* **Task data**
***

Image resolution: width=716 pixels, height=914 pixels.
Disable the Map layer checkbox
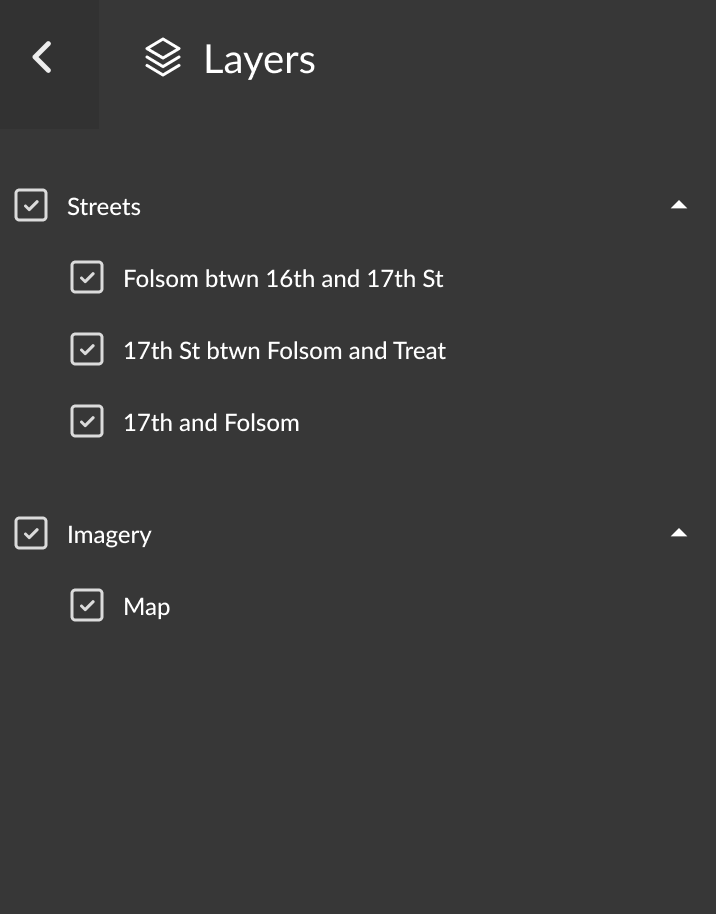click(x=87, y=605)
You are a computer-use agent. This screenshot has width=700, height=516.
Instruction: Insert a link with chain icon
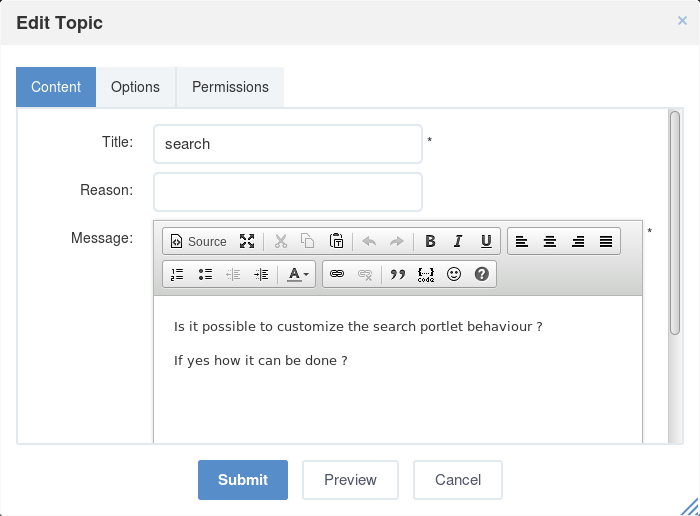(337, 274)
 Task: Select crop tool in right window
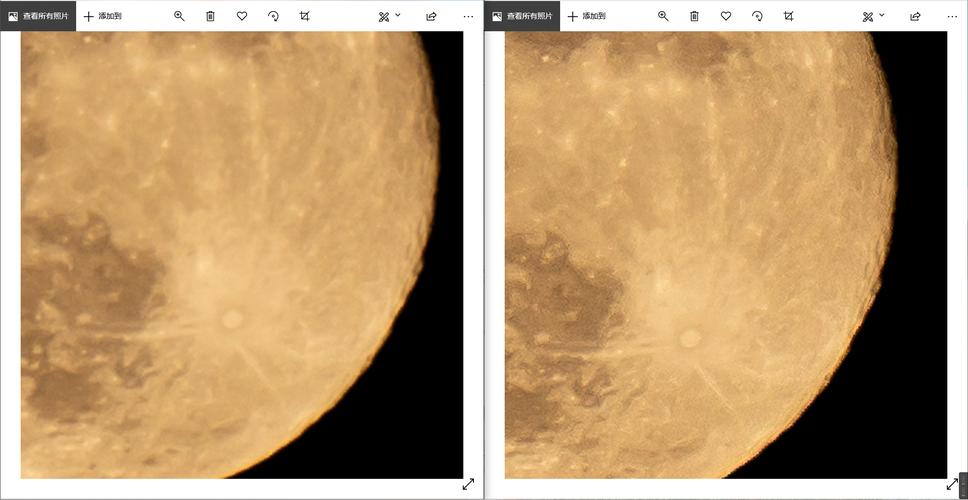(788, 16)
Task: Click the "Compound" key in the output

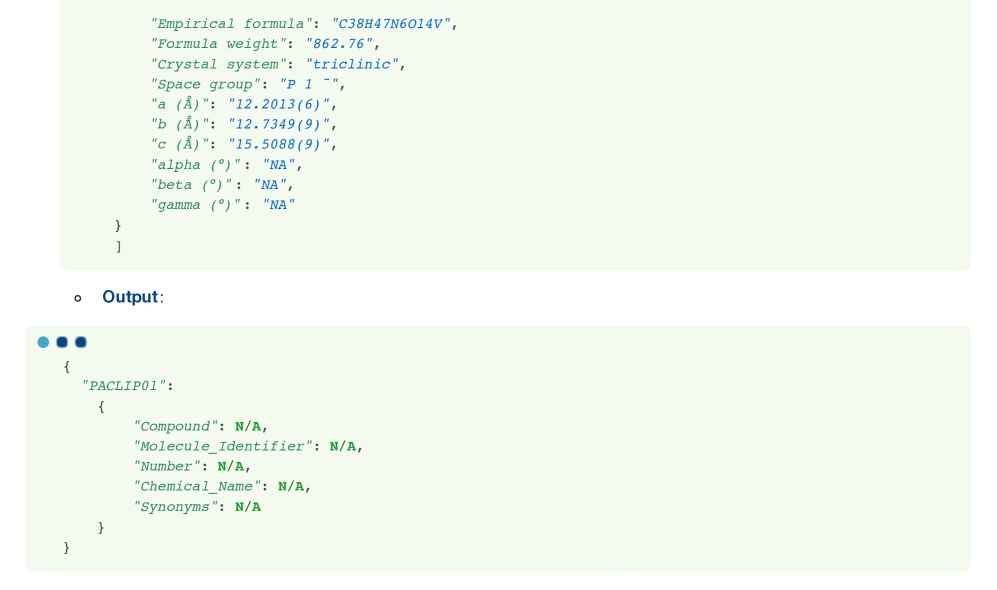Action: pyautogui.click(x=176, y=427)
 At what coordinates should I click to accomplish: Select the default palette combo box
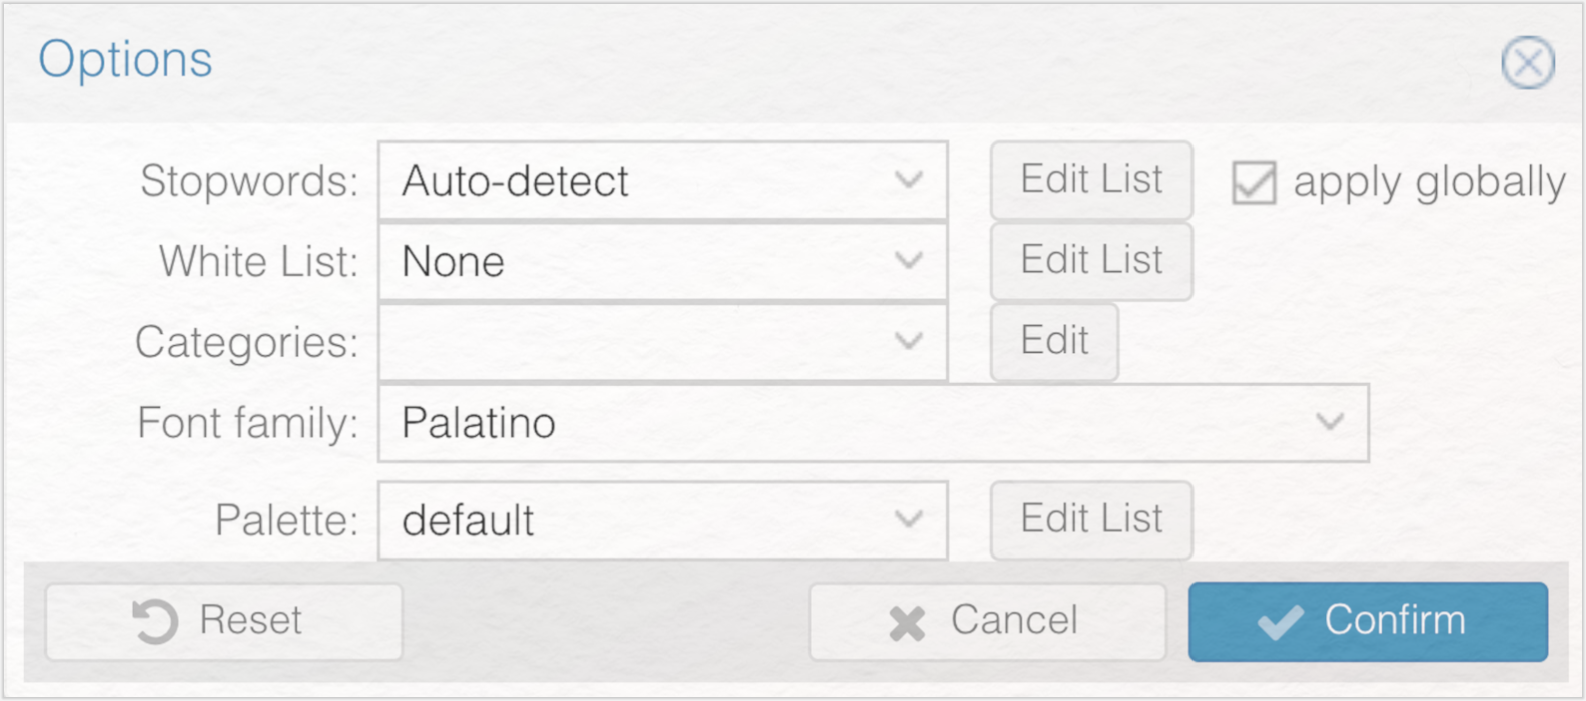point(662,520)

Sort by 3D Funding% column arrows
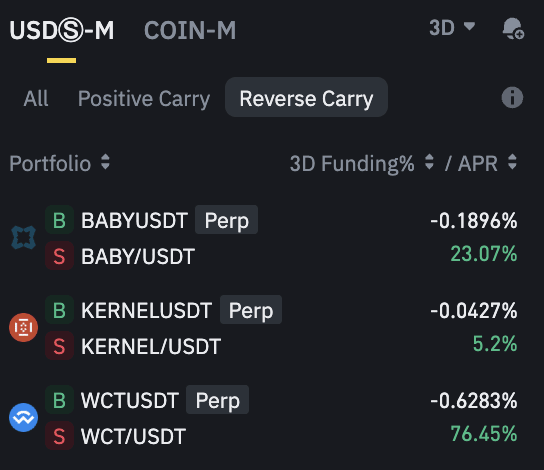429,162
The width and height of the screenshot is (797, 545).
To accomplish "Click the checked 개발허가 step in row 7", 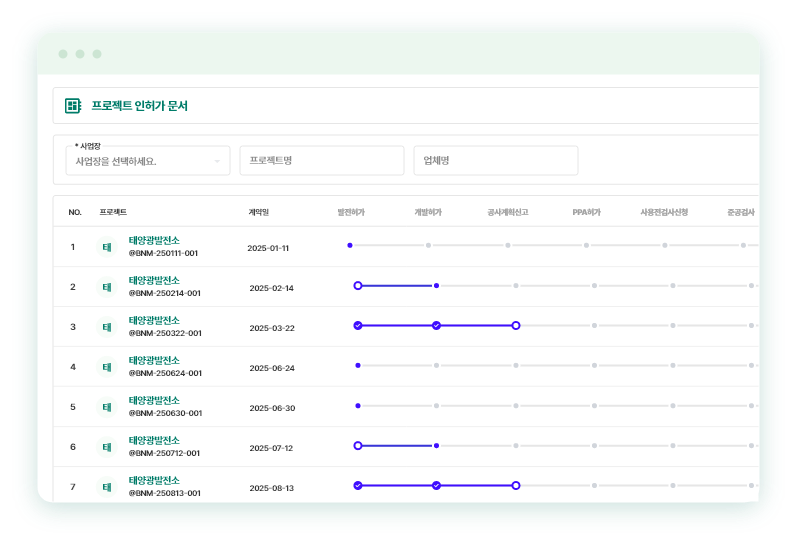I will [x=436, y=485].
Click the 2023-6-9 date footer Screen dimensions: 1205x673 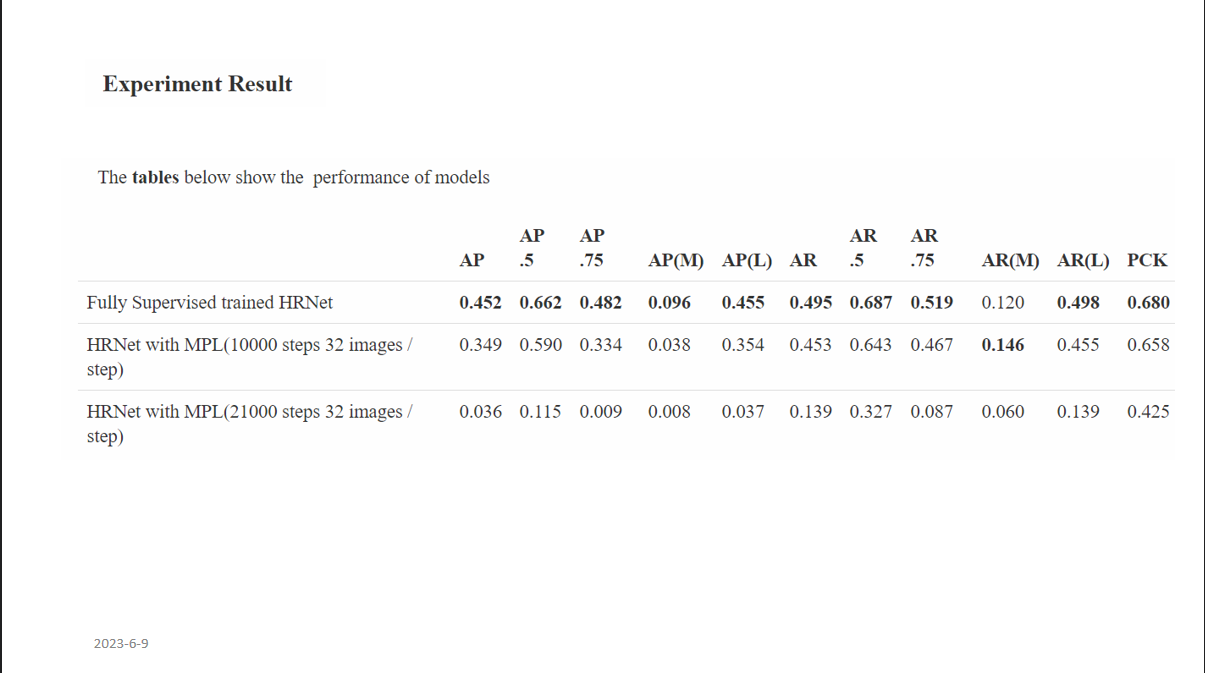click(121, 643)
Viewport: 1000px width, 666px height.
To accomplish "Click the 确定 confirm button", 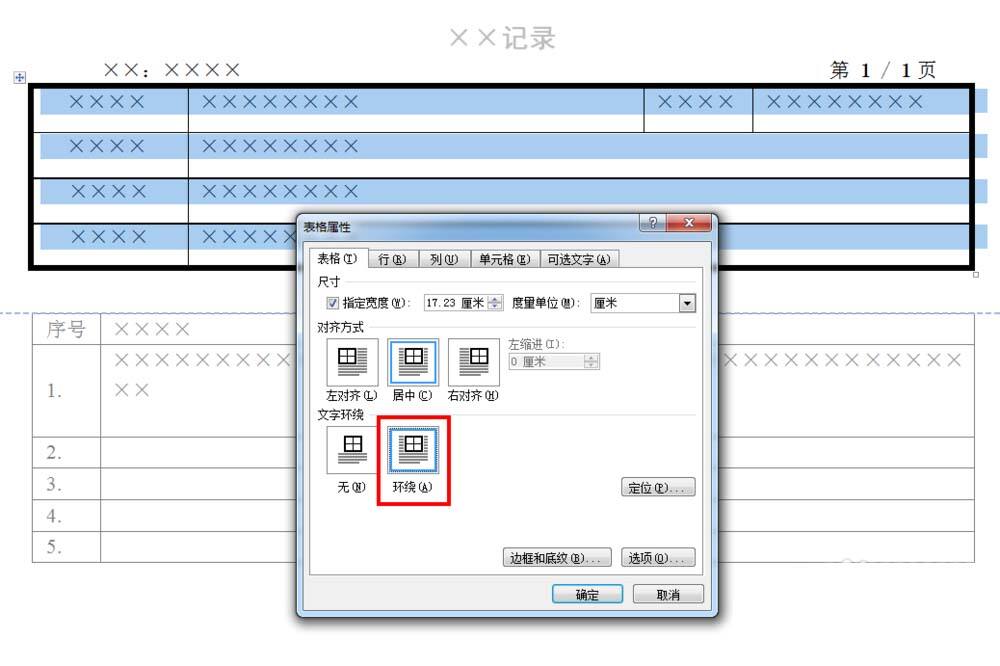I will [x=586, y=593].
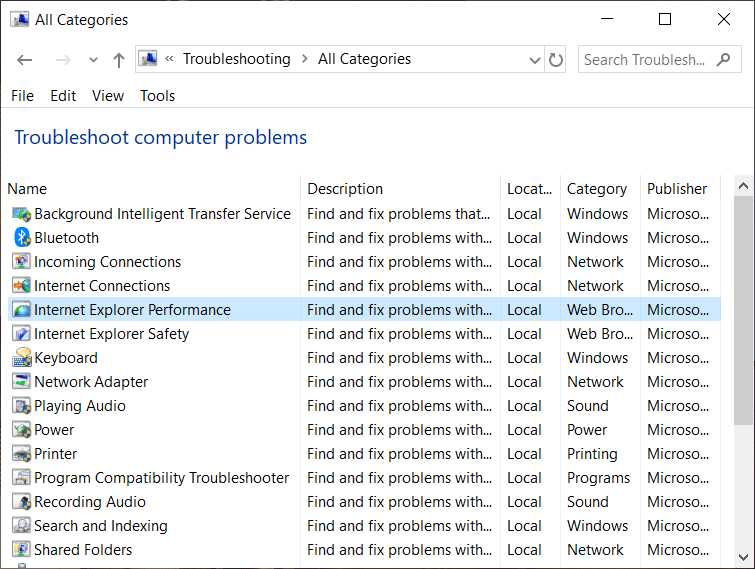Click the Power troubleshooter icon

coord(22,430)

***

* **The problem**
Scan the entries above for the word "screenshot". Report the lines that hold it.

* **Result**
You are a computer-use agent. This screenshot has width=700, height=516.
The width and height of the screenshot is (797, 545).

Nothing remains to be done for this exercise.